SAIC Explains Insurance for Breach
Says Lawsuit Settlement Costs Would be CoveredScience Applications International Corp. claims it has enough insurance to cover the costs of potential judgments or settlements stemming from seven class action lawsuits related to a September 2011 breach incident affecting 4.9 million TRICARE beneficiaries. TRICARE is the military health insurance program.
See Also: Effective Communication Is Key to Successful Cybersecurity
In its annual 10-K report filing with the Securities and Exchange Commission, however, SAIC notes the insurance policy has a $10 million deductible.

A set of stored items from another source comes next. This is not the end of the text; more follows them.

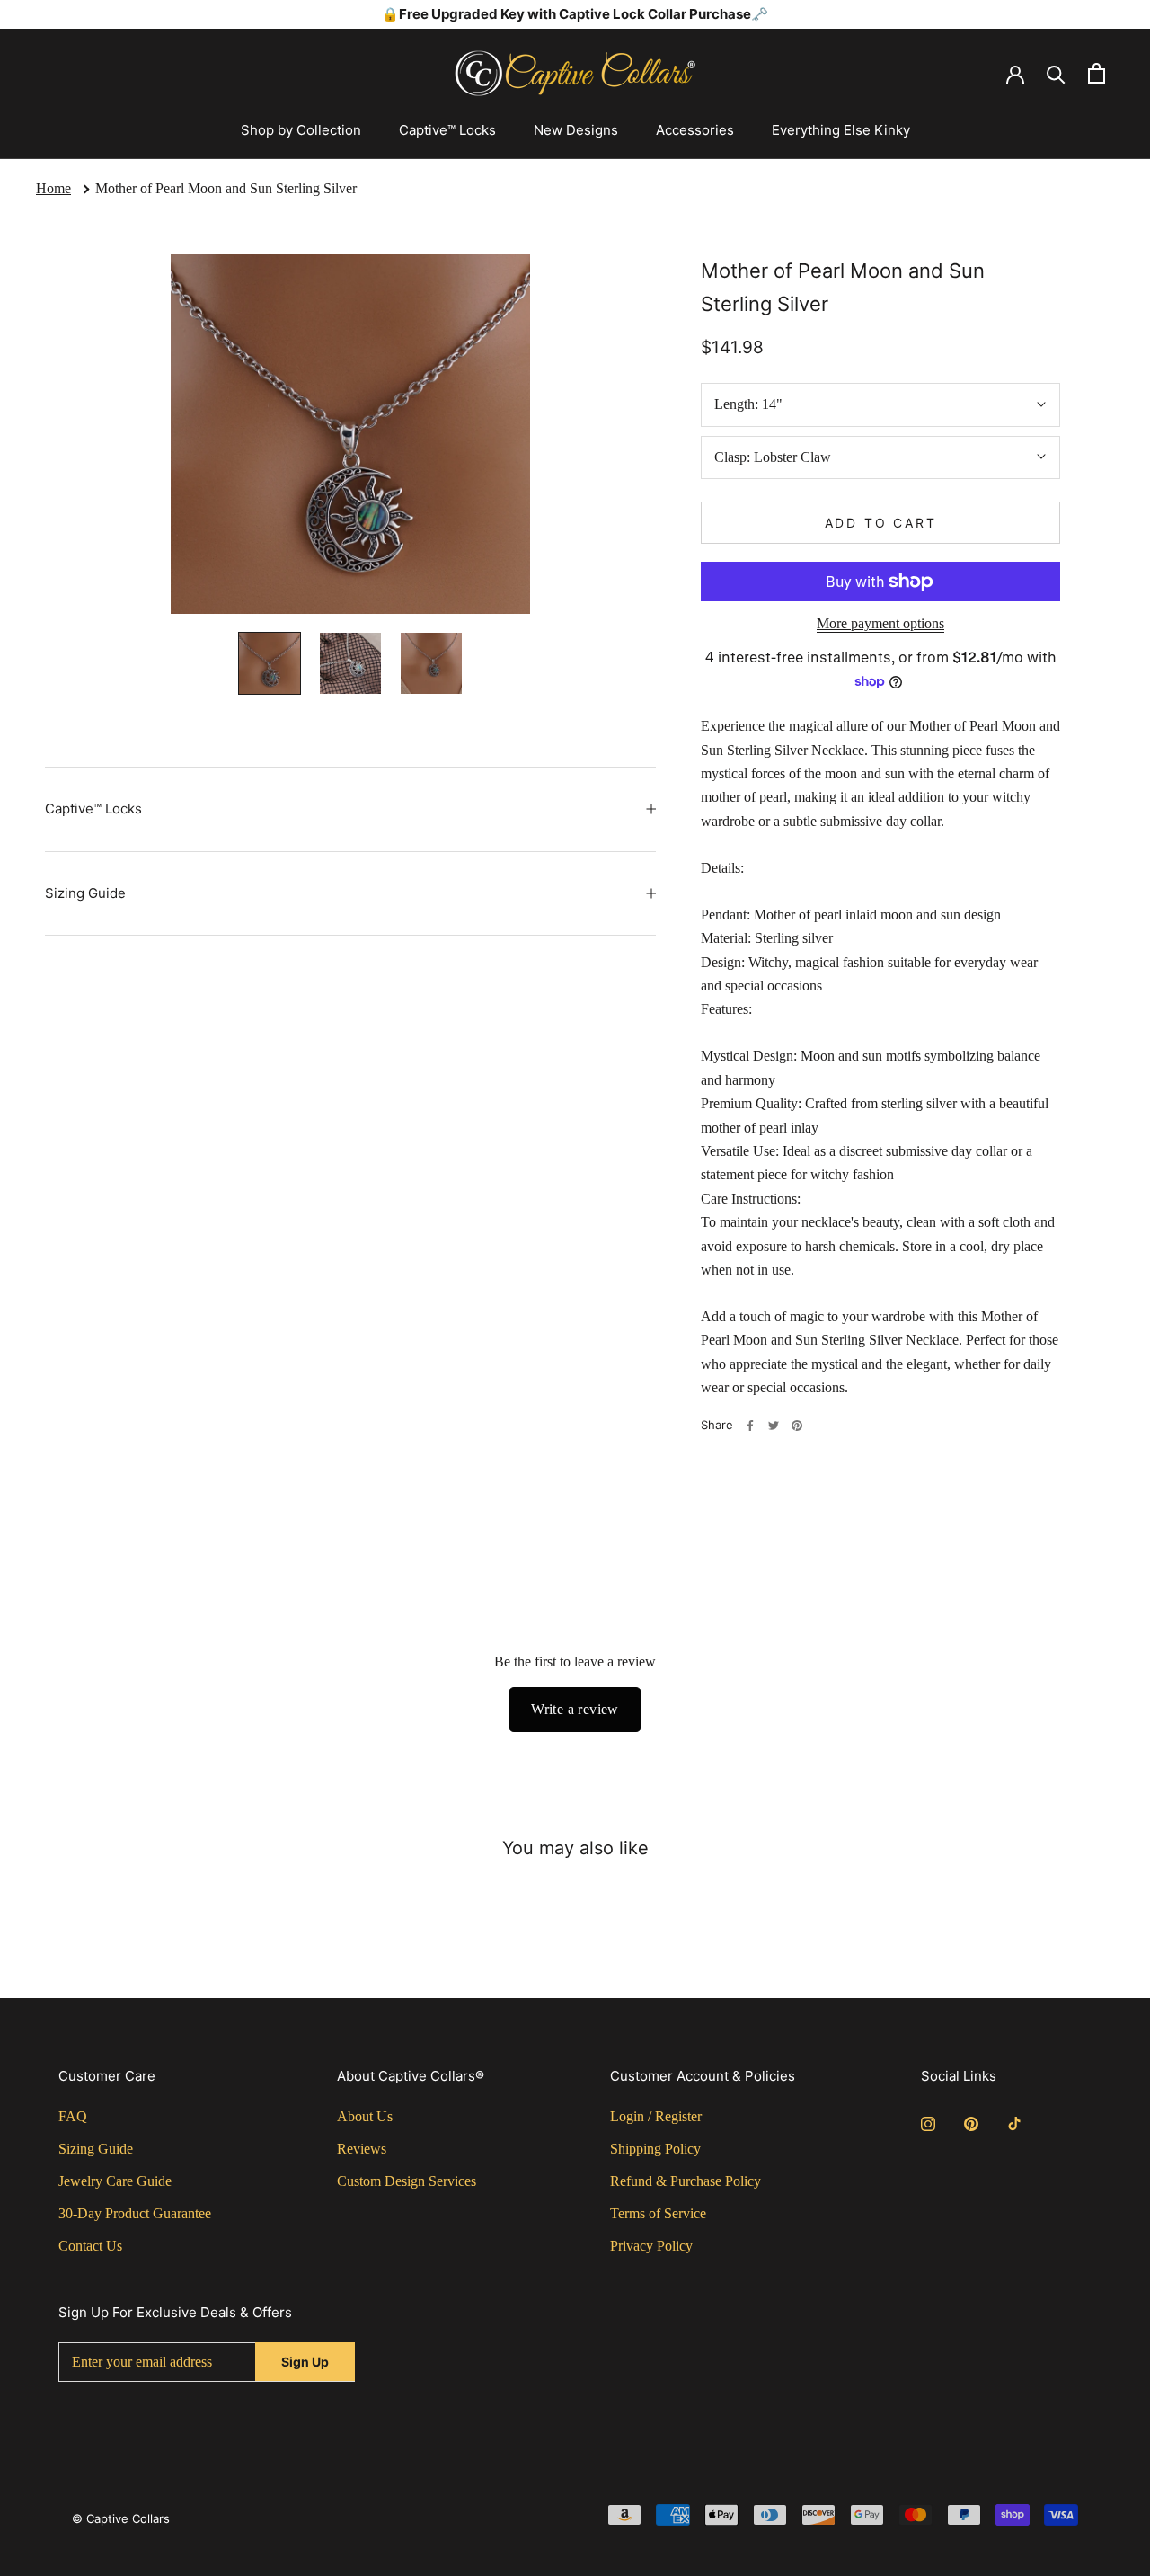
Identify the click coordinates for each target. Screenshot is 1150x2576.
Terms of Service (658, 2213)
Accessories (695, 129)
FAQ (72, 2116)
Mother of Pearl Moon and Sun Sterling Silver (226, 188)
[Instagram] (928, 2123)
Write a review (575, 1709)
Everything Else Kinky (841, 129)
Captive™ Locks (447, 129)
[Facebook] (750, 1425)
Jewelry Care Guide (115, 2181)
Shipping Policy (655, 2148)
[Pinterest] (797, 1425)
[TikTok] (1014, 2123)
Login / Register (656, 2116)
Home (53, 188)
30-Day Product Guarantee (134, 2213)
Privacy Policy (651, 2245)
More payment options (880, 623)
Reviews (361, 2148)
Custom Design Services (406, 2181)
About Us (365, 2116)
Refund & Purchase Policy (685, 2181)
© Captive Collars (121, 2518)
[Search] (1056, 73)
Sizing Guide (85, 893)
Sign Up (305, 2361)
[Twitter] (773, 1425)
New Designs (576, 129)
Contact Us (90, 2245)
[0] (1096, 73)
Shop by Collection (301, 129)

The company states it has already recorded a loss equal to that amount, "representing the low end of the company's estimated loss." The statement adds: "The company believes that, if any loss is experienced by the company in excess of its estimate, such a loss would not exceed the company's insurance coverage."

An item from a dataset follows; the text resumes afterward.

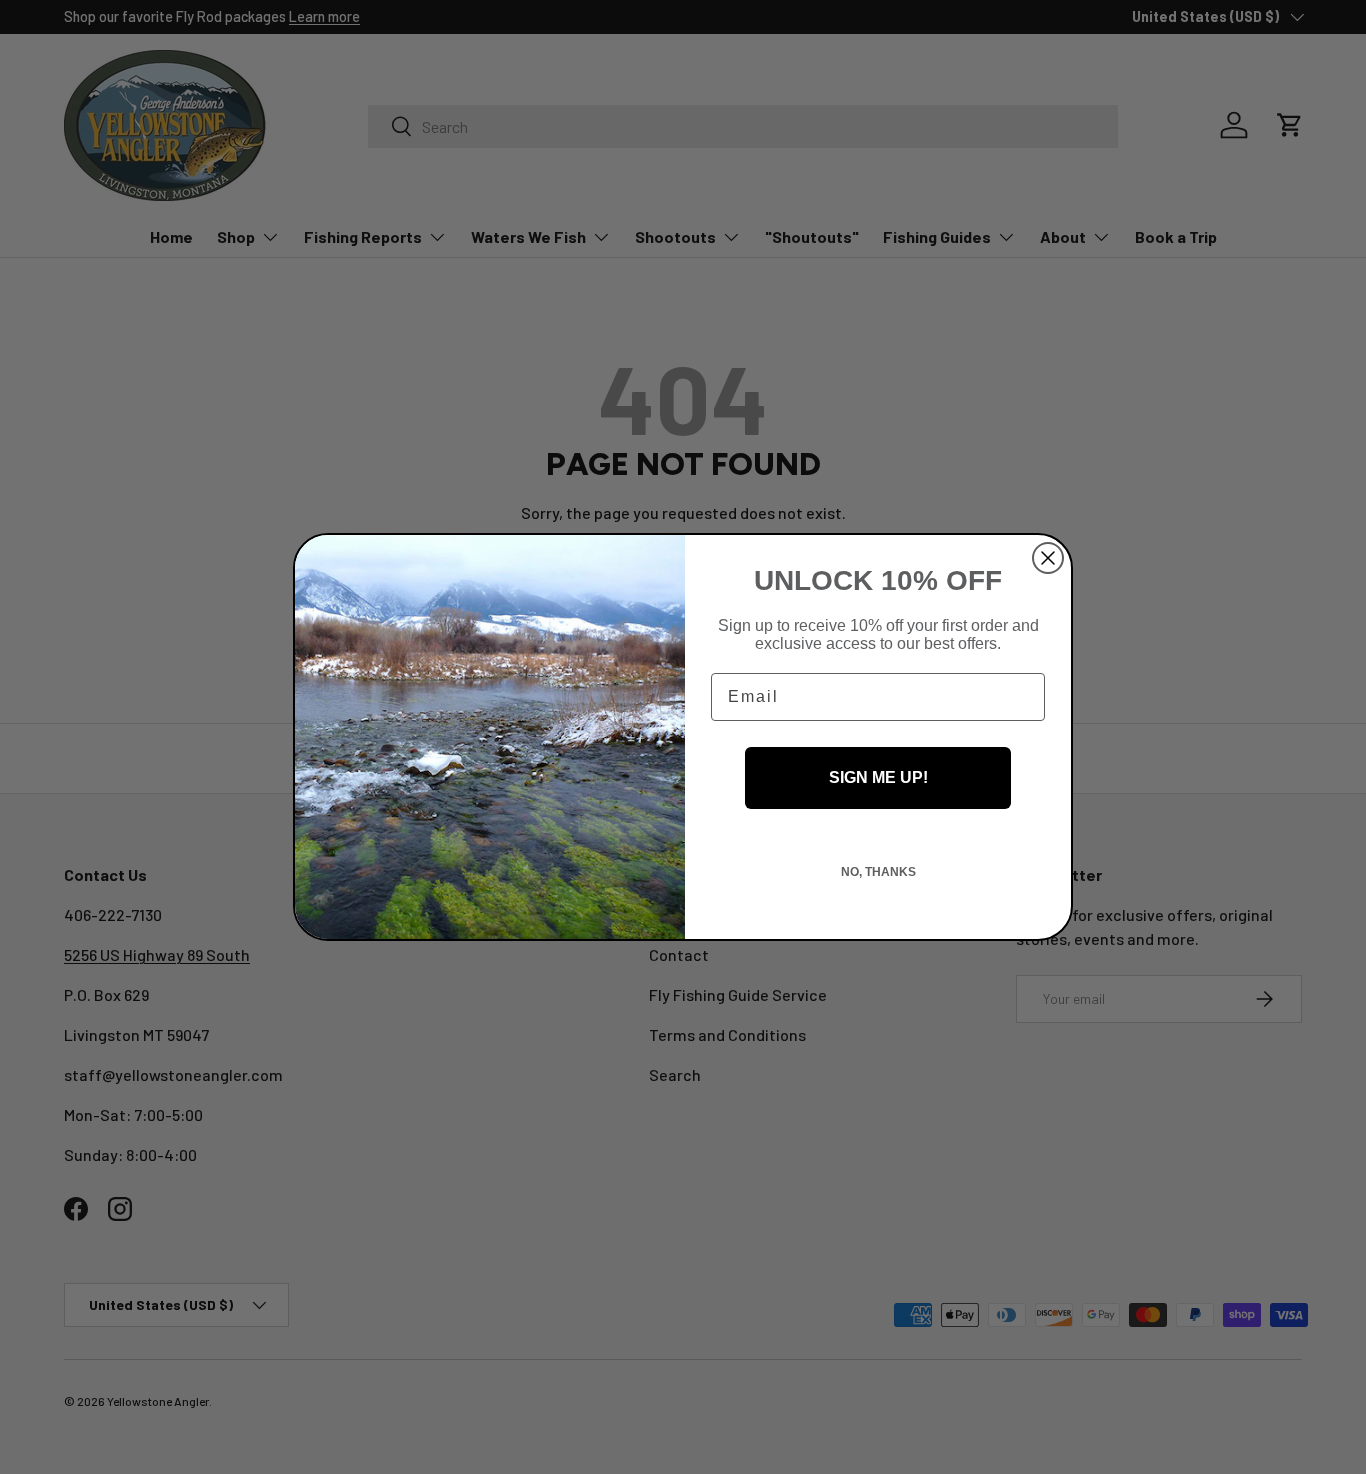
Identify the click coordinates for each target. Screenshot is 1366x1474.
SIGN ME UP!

SAIC is seeking to have seven pending class action lawsuits related to the breach consolidated, and it has filed motions to dismiss in five of the seven cases, it notes in the 10-K report. An eighth class action suit has already been dismissed. The statement, filed March 27, notes the lawsuits seek statutory damages of $1,000 for each individual affected (or $4.9 billion), plus other damages and costs.
The 10-K report acknowledges that the Department of Health and Human Services' Office for Civil Rights is investigating the breach, which stemmed from backup tapes stolen from the parked car of an SAIC employee who was to transport them between federal facilities on behalf of TRICARE. Such investigations, which can take as long as two years, can result in financial penalties and corrective action plans affecting both the covered entity (in this case TRICARE) and a business associate (SAIC).
Based on the total number of individuals affected, the TRICARE breach is the largest so far on the federal tally of major breaches reported since the HIPAA breach notification rule took effect in September 2009.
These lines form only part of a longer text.